Consigne -> Réécrivez, s'il vous plaît, l'extrait sur la littérature estonienne en partant de "La littérature estonienne, vous" et en allant jusqu'à "usurpé sa réputation.", avec "roman" à la place de "bouquin".

Extrait ->

________________________

La littérature estonienne, vous connaissez ? Moi, je n'en savais rien du tout jusqu'à ouvrir ce bouquin, qui est franchement bon, et qui n'a pas usurpé sa réputation.
Et quelle imagination, surtout que Andrus Kivirähk ne s'est pas gêné pour prendre des libertés avec la vérité ! Ne cherchez donc pas de réalisme, il n'y en a guère. On croise dans ces pages une femme mariée à un ours volage, un vieillard qui attrape des vents avec des cordes, un autre qui part guerroyer en volant grâce à des ailes constituées d'ossements humains, une mère qui fait rôtir des élans entiers pour nourrir ses enfants, des chevaliers teutons, des gens qui hibernent en compagnie de serpents, un poisson barbu presque aussi vieux que le monde, un couple d'anthropopithèques qui élèvent des poux géants, des louves domestiquées pour la monte et la traite, une salamandre de combat volante, et bien d'autres choses extraordinaires. Sans oublier bien sûr la langue des serpents, qui permet aux hommes qui la connaissent de communiquer avec ces reptiles et avec la plupart des animaux de la forêt, dans laquelle ils vivent.
Qu'on ne s'inquiète pas, cet apparent fatras forme un tout parfaitement cohérent. Il s'agit d'un tissu d'allégories tout à fait parlantes et claires. le fond est triste, malgré l'humour débordant contenu dans ce livre. le narrateur, Leemet, vit dans la forêt avec son peuple au glorieux passé, hélas révolu. Ils connaissaient la langue des serpents et, grâce à elle, ils dominaient leur monde et les animaux. Puis, petit à petit, ils ont quitté les territoires de leurs ancêtres pour aller vivre dans des villages "modernes". Il n'y a plus personne dans la forêt. Ainsi commence l'histoire, et cette phrase revient régulièrement. Il y a la stupidité de ceux qui partent, et la méchanceté de certains de ceux qui restent, car ceux qui s'éloignent ne le font pas sans raison. Les vrais méchants ne sont pas les villageois, ce sont les "intégristes", mais il s'en trouve aussi dans les villages, ce qui donne à l'auteur l'occasion d'exprimer un anticléricalisme qui s'oppose à tous les dogmes imposés.

________________________

Données fournies ->
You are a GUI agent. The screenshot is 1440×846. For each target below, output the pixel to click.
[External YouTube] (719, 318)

________________________

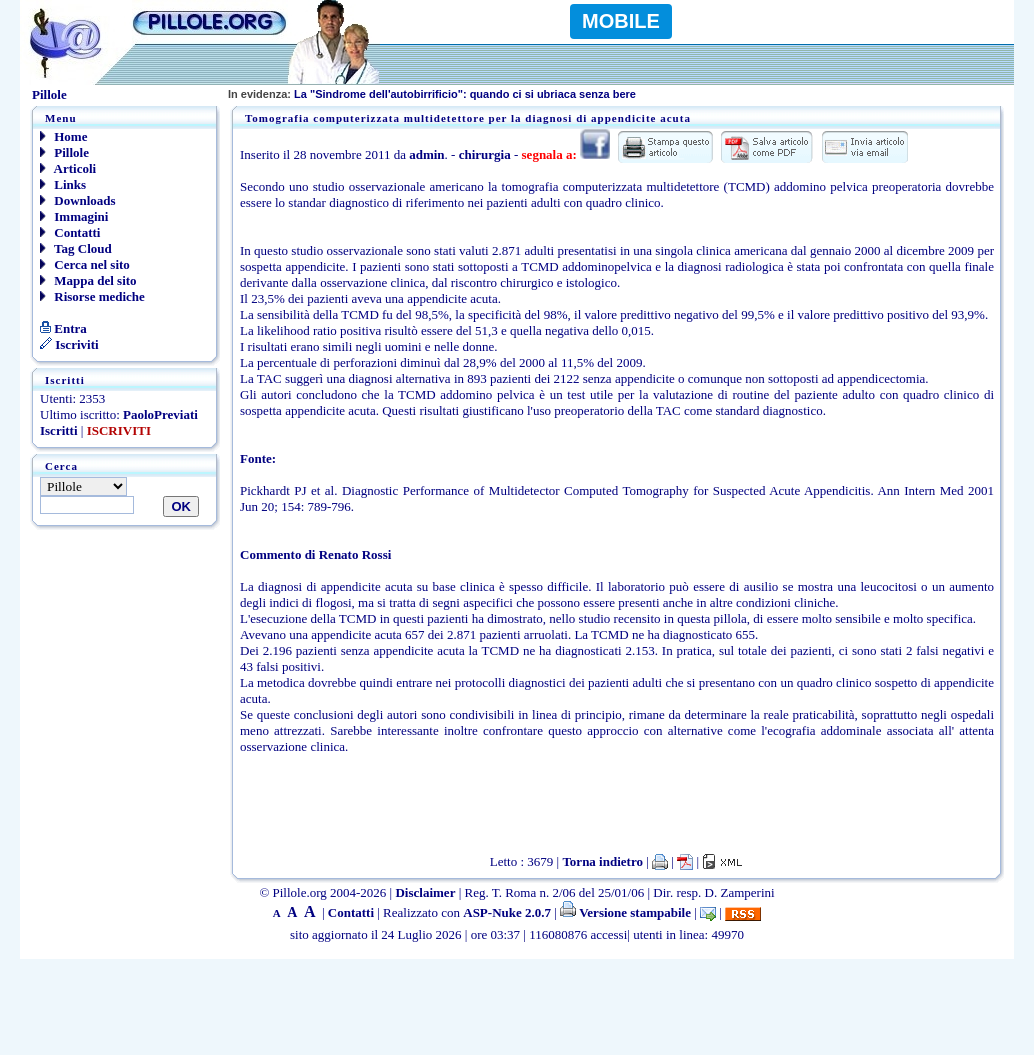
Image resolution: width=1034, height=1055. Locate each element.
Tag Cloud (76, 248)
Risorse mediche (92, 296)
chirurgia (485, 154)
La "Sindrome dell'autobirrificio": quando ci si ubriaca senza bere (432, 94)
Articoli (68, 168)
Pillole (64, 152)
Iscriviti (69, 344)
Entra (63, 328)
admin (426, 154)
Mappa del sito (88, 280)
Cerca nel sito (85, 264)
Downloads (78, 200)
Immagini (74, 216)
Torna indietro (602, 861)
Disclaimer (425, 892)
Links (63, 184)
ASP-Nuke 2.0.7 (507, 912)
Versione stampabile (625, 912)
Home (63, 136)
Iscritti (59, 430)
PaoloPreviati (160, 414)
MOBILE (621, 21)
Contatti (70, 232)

________________________

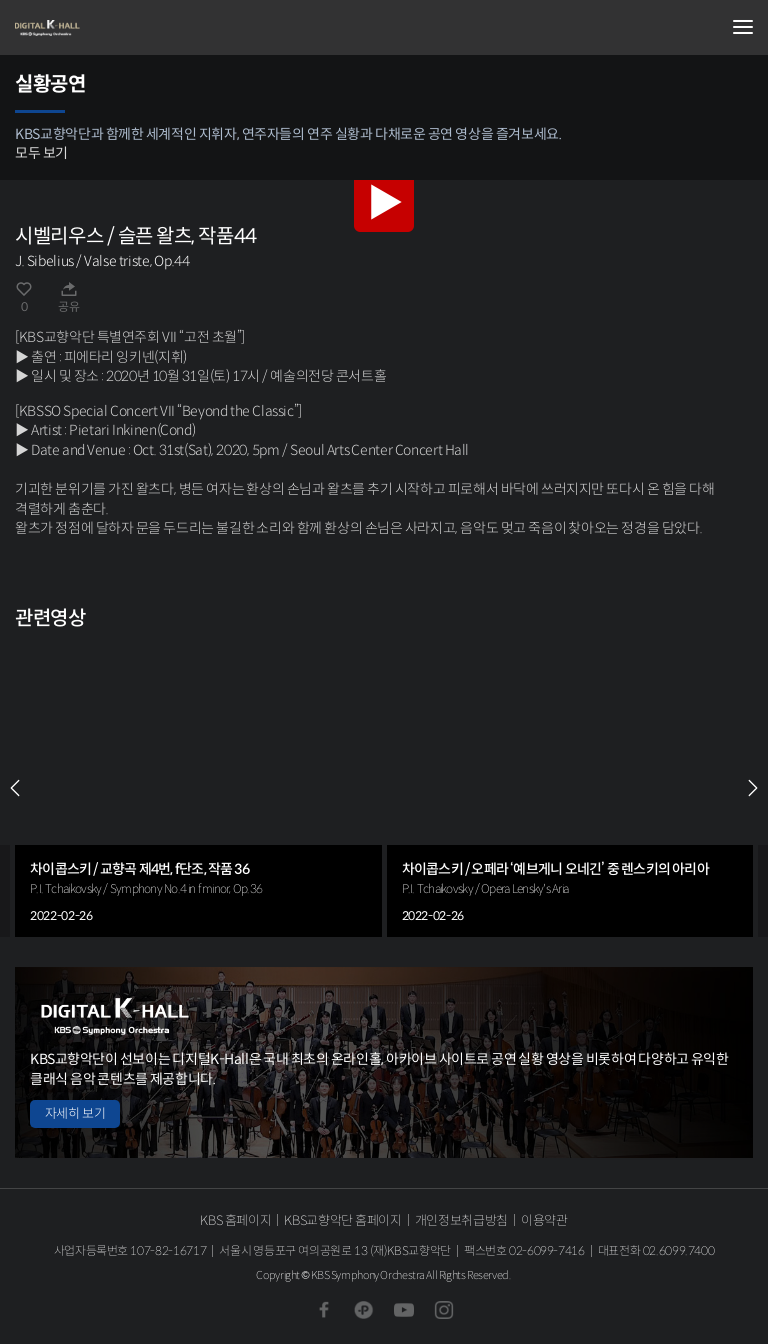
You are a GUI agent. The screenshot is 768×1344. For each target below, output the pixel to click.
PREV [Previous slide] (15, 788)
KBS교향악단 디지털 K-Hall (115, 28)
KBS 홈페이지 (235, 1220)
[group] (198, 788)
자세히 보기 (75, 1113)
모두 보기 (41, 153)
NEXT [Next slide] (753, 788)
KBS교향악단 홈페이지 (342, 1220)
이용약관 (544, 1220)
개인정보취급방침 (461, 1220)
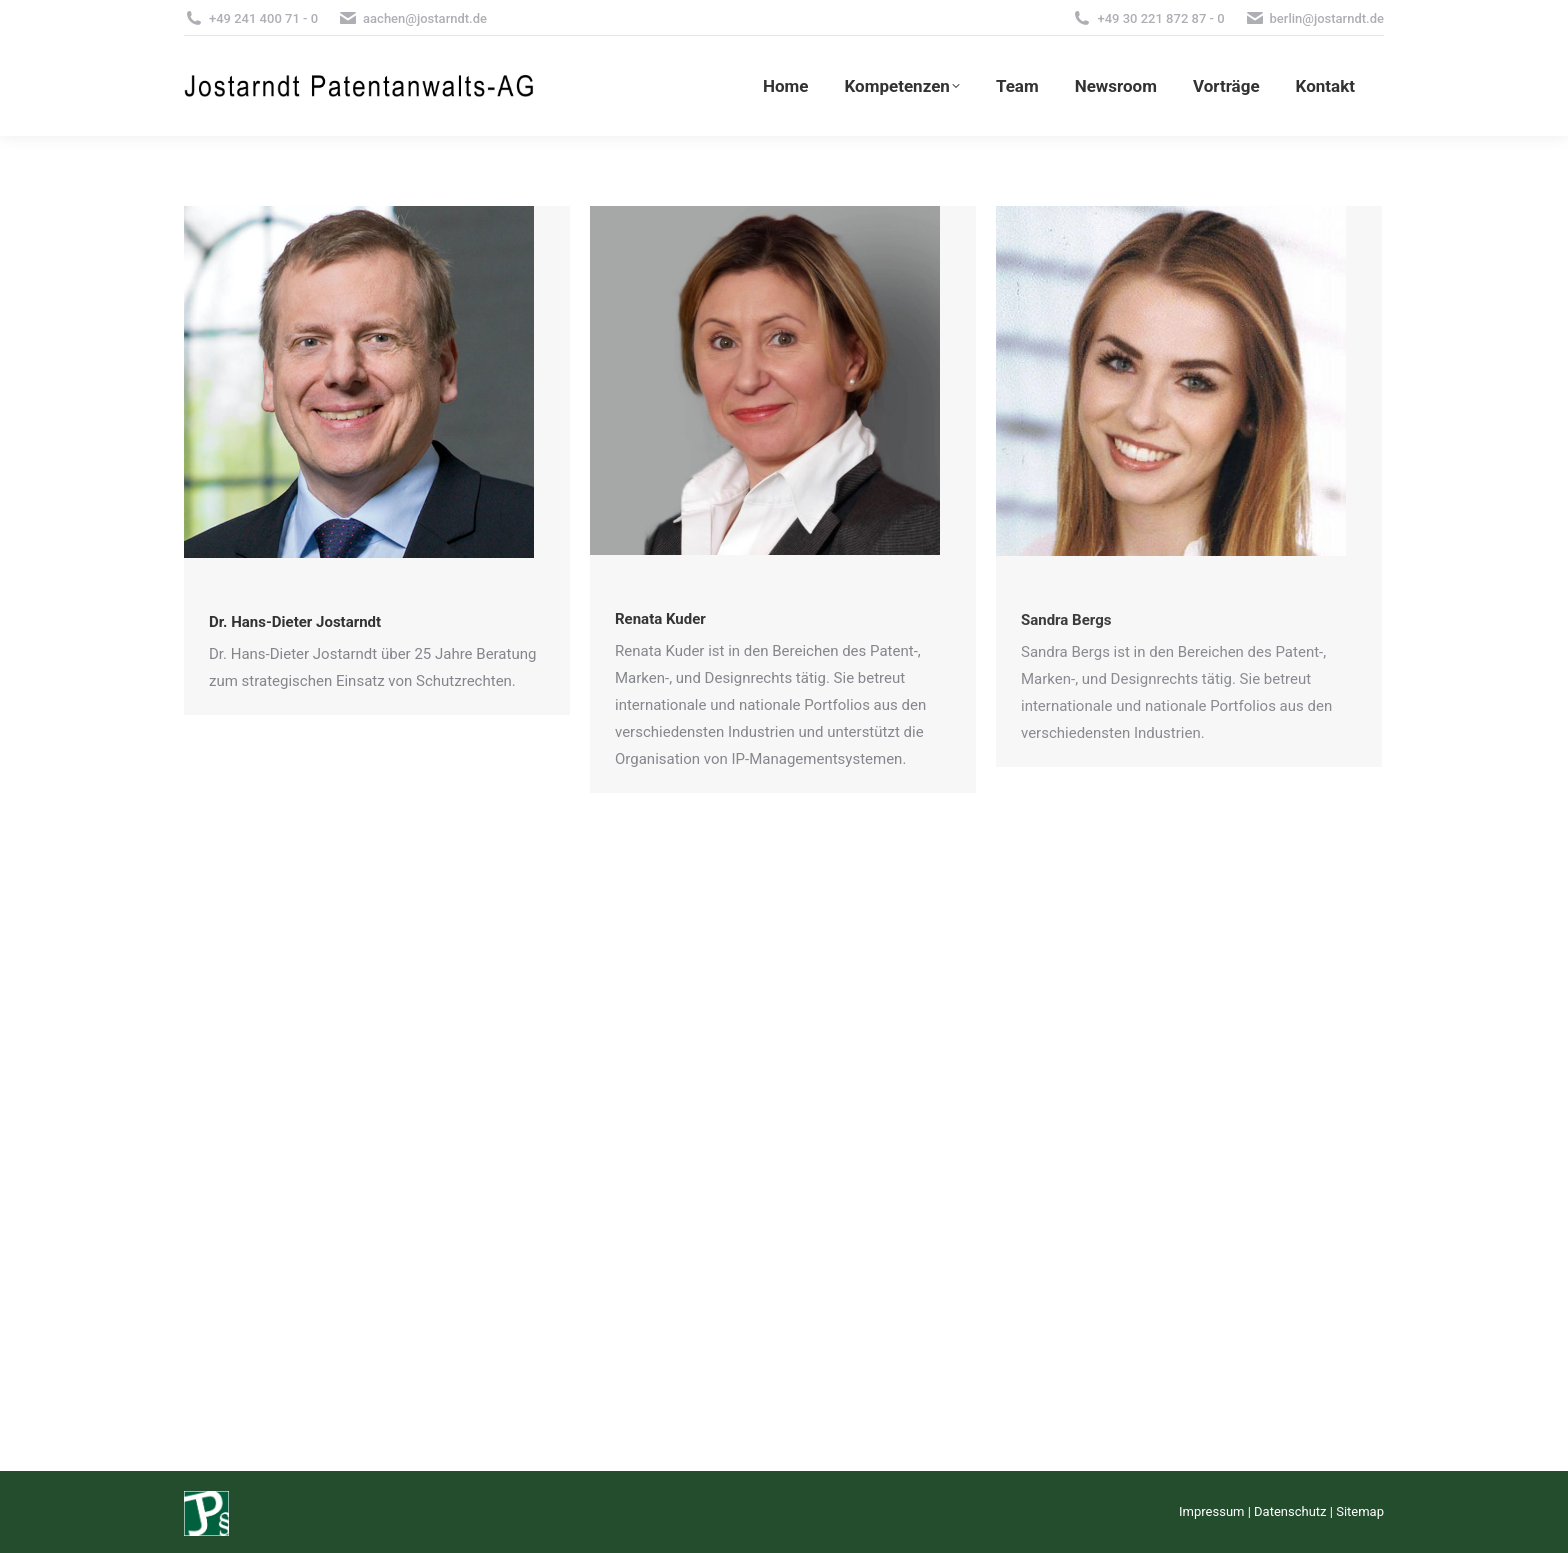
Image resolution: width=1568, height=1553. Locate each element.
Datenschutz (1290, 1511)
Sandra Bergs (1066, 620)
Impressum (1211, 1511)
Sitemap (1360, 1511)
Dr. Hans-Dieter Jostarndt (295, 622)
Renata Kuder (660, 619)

________________________

Résultat ->
La littérature estonienne, vous connaissez ? Moi, je n'en savais rien du tout jusqu'à ouvrir ce roman, qui est franchement bon, et qui n'a pas usurpé sa réputation.